Existing approaches to long-horizon human-scene interaction (HSI) rely on cascading pre-trained subtasks, resulting in strong coupling between environmental observations and agent self-state, thereby limiting generalization. This paper introduces DETACH, the first brain-inspired “where-what” dual-pathway framework for HSI. It fully decouples spatial scene understanding—including object functionality, spatial relations, and scene semantics—from skill execution—including joint degrees of freedom and motion patterns. DETACH implements this via a dual-stream neural architecture, enabling independent modeling and cross-environment/cross-skill transfer learning. Experiments across diverse long-horizon HSI tasks demonstrate that DETACH improves average subtask success rate by 23% and execution efficiency by 29%, significantly surpassing conventional skill-chaining paradigms.

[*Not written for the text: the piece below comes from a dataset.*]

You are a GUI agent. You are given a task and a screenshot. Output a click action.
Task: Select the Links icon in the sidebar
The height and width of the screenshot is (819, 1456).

Long-Horizon (LH) tasks in Human-Scene Interaction (HSI) are complex multi-step tasks that require continuous planning, sequential decision-making, and extended execution across domains to achieve the final goal. However, existing methods heavily rely on skill chaining by concatenating pre-trained subtasks, with environment observations and self-state tightly coupled, lacking the ability to generalize to new combinations of environments and skills, failing to complete various LH tasks across domains. To solve this problem, this paper presents DETACH, a cross-domain learning framework for LH tasks via biologically inspired dual-stream disentanglement. Inspired by the brain's "where-what" dual pathway mechanism, DETACH comprises two core modules: i) an environment learning module for spatial understanding, which captures object functions, spatial relationships, and scene semantics, achieving cross-domain transfer through complete environment-self disentanglement; ii) a skill learning module for task execution, which processes self-state information including joint degrees of freedom and motor patterns, enabling cross-skill transfer through independent motor pattern encoding. We conducted extensive experiments on various LH tasks in HSI scenes. Compared with existing methods, DETACH can achieve an average subtasks success rate improvement of 23% and average execution efficiency improvement of 29%.